How to get the current gpu number without the input tensors when using DataParallel

Jason_Zan · February 10, 2023, 3:39pm

Hi,
I’m using DataParallel to do multi-gpu training. I need initialize a torch.zeros tensor in my model forward function, which will be added by several logits (calculated by input tensor).The code is as belows:

        linear_logit = torch.zeros([X.shape[0], 1]).to(self.device)
        ...
        linear_logit += sparse_feat_logit
        ...
        linear_logit += dense_value_logit

The parallel part code:

        model = torch.nn.DataParallel(model, device_ids=[0,1])

Then I got this error:
RuntimeError: Expected all tensors to be on the same device, but found at least two devices, cuda:0 and cuda:1!

This is because that the input data and sparse_feat_logit is on cuda:1, but the linear_logit is on cuda:0 (self.device is cuda:0, since the model need to be in cuda:0 before running torch.nn.DataParallel).
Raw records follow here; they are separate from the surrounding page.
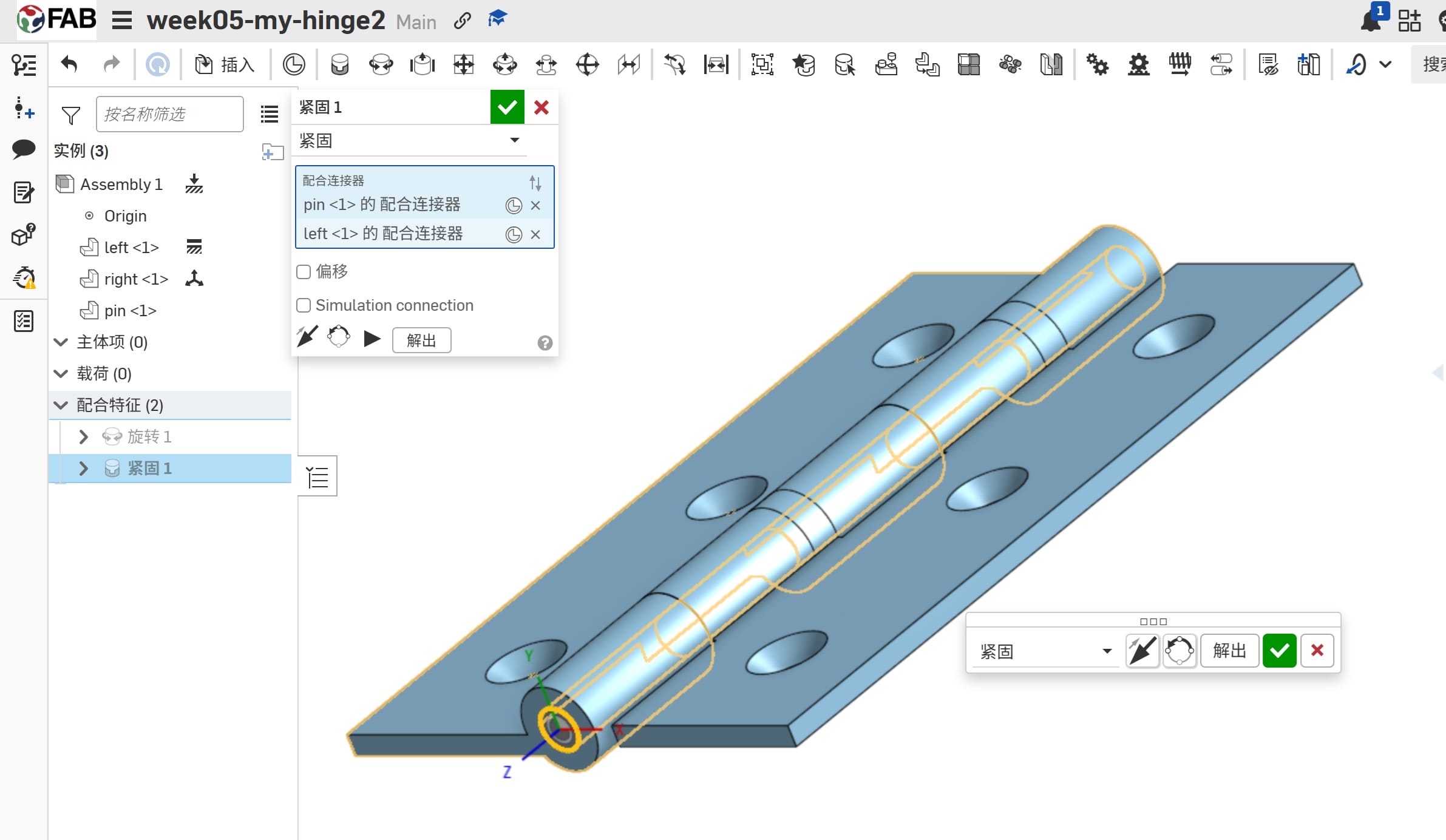Select the Fastened mate tool icon

click(x=339, y=64)
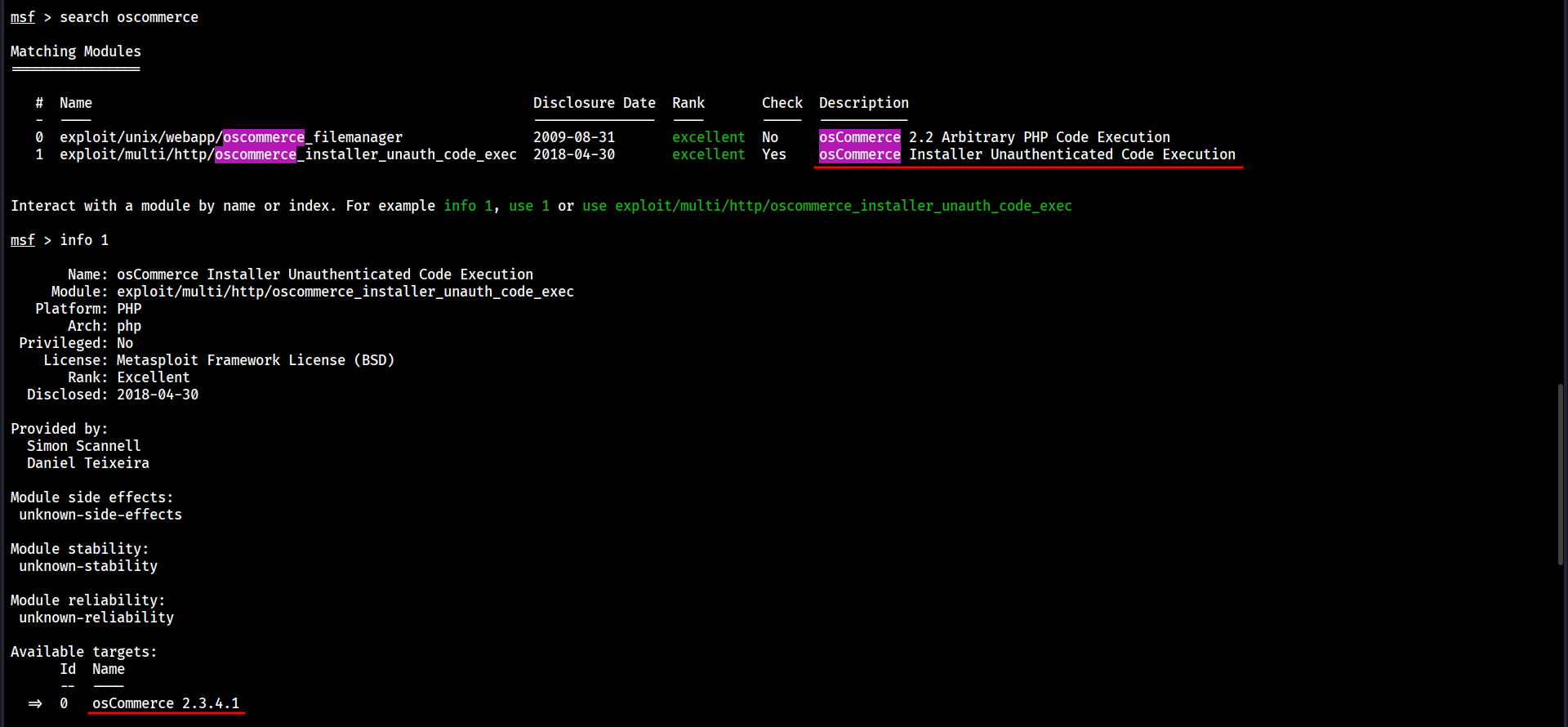
Task: Select the underlined osCommerce 2.3.4.1 target name
Action: tap(166, 703)
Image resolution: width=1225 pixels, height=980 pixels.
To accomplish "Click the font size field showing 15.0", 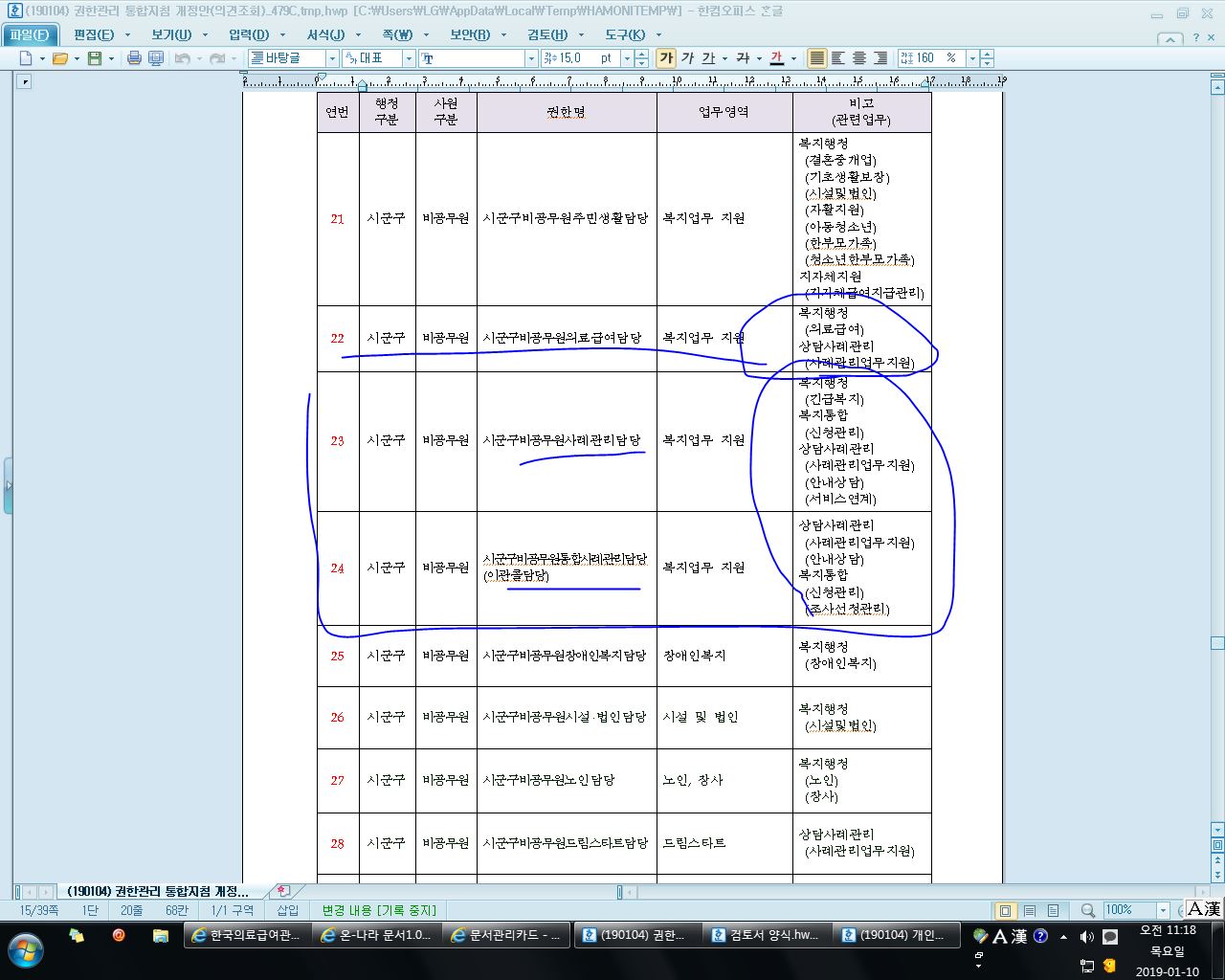I will tap(584, 58).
I tried to get the current gpu number by input tensors, but I got other errors because some of the input data maybe empty sometimes.

I would like to know how to get the current gpu number without the input tensors. Maybe there is a function or property inside the model? Thank you!

ptrblck · February 11, 2023, 2:16pm

This sounds generally like a valid approach. If the input tensors are empty, you could use a registered parameter and use its device via: next(self.parameters()).device.

Jason_Zan · February 11, 2023, 3:16pm

It’s very helpful. Thank you! I really appreciate your help!